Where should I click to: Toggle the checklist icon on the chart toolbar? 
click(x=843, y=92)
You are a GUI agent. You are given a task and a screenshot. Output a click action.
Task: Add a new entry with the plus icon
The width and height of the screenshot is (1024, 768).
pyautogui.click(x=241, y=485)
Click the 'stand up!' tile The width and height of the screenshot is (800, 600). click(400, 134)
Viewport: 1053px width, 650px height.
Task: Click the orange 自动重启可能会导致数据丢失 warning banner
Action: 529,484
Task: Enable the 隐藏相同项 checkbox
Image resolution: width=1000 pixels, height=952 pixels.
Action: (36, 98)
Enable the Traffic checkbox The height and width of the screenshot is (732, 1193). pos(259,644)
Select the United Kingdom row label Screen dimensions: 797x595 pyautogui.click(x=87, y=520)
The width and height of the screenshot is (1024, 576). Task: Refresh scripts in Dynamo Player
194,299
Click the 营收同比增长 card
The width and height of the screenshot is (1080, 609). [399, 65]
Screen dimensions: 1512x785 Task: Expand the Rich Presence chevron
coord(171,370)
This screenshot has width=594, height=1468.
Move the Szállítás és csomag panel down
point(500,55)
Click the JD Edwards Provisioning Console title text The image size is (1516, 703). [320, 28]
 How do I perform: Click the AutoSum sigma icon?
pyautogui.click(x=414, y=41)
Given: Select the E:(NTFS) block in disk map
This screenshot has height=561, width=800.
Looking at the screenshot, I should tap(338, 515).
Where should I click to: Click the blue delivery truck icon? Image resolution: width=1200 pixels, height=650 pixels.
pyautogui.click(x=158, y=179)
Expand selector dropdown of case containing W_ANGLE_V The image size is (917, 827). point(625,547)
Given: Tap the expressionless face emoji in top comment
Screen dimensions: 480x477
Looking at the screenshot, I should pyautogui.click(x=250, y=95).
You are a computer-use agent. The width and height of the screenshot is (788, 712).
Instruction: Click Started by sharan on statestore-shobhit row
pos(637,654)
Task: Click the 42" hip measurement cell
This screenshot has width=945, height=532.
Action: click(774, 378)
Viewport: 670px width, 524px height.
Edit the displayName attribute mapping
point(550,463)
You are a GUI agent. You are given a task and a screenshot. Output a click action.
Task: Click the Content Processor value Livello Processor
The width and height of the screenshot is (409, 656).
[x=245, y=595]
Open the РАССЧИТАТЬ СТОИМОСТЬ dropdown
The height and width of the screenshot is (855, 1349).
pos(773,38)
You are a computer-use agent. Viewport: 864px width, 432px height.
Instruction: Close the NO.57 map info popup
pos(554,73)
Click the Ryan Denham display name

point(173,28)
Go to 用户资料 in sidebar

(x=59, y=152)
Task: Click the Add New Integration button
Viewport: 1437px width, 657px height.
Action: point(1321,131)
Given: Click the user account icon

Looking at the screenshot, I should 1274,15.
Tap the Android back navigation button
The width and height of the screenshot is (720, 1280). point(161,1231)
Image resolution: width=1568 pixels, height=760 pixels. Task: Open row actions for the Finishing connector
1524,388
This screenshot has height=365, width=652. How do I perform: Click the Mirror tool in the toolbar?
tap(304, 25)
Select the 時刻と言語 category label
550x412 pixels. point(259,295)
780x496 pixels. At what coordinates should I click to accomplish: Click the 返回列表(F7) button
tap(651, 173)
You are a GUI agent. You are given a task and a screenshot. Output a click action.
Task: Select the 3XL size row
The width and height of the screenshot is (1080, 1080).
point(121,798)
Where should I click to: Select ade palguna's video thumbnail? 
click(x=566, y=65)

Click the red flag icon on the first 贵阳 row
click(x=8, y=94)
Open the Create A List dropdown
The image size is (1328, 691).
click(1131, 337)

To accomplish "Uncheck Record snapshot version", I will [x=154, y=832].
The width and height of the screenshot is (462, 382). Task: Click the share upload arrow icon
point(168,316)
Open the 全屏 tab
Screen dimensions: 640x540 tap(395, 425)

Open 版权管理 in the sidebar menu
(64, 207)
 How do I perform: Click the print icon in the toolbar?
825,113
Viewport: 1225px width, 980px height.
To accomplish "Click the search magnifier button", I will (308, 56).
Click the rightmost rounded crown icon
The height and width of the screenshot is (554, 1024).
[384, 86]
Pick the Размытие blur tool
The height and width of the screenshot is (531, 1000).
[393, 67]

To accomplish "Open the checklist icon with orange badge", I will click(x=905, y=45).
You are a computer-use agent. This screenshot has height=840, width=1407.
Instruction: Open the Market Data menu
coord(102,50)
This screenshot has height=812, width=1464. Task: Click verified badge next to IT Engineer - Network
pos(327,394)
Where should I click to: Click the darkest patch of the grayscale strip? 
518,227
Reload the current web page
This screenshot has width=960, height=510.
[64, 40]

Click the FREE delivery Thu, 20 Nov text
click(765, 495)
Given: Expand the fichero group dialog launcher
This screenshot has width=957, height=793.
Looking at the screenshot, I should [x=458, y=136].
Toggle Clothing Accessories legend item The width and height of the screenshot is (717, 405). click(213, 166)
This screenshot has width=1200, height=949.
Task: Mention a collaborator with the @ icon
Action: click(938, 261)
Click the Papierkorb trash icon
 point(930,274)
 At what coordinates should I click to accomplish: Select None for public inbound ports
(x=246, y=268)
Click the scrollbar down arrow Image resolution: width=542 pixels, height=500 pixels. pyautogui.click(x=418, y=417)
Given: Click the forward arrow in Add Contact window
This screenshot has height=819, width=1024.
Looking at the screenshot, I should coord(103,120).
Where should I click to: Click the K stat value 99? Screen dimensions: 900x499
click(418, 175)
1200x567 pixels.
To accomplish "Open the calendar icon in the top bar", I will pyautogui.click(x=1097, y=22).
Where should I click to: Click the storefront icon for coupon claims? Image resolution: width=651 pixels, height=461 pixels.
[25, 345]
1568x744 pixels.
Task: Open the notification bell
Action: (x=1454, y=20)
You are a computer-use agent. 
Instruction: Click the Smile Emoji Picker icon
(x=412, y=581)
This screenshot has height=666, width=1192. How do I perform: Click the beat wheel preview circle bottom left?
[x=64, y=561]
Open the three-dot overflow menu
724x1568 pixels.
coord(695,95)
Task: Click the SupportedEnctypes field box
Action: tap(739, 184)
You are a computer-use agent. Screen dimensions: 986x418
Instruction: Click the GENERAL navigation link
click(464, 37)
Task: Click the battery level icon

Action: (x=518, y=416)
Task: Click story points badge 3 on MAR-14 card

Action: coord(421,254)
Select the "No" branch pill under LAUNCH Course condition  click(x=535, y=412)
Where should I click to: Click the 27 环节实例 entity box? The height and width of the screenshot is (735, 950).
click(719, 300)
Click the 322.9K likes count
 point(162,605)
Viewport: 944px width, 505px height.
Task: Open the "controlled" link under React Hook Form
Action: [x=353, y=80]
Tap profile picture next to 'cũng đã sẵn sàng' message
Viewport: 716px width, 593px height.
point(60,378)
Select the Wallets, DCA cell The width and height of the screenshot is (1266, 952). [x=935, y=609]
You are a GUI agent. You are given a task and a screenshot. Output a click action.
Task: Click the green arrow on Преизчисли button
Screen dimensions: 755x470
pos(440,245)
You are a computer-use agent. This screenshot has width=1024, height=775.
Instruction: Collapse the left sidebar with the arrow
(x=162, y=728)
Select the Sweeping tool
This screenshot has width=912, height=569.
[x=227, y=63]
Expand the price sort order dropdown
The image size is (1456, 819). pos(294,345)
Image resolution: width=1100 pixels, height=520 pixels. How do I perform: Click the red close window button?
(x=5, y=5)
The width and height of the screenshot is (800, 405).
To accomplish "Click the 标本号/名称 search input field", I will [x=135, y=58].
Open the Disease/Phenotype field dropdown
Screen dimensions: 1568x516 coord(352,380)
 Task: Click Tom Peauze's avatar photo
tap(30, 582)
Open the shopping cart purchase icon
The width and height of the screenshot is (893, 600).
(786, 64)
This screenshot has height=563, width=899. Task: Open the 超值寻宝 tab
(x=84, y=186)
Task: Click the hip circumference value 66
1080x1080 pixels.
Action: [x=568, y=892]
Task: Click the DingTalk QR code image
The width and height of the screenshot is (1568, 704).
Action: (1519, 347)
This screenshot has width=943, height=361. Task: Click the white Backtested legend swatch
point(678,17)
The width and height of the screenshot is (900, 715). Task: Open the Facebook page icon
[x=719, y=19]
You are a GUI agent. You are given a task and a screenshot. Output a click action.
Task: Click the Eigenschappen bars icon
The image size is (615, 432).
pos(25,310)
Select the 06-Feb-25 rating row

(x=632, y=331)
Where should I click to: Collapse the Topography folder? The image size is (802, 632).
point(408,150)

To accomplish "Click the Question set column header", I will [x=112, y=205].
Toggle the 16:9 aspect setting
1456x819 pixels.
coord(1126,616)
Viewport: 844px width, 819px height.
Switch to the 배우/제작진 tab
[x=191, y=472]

**Exercise:** From the data above, reproduce word for word the lines running from the line with "The width and height of the screenshot is (1568, 704)." to the line with "Task: Click the Eigenschappen bars icon", ends included.

**Response below:**
The width and height of the screenshot is (1568, 704).
Action: (1519, 347)
This screenshot has width=943, height=361. Task: Click the white Backtested legend swatch
point(678,17)
The width and height of the screenshot is (900, 715). Task: Open the Facebook page icon
[x=719, y=19]
You are a GUI agent. You are given a task and a screenshot. Output a click action.
Task: Click the Eigenschappen bars icon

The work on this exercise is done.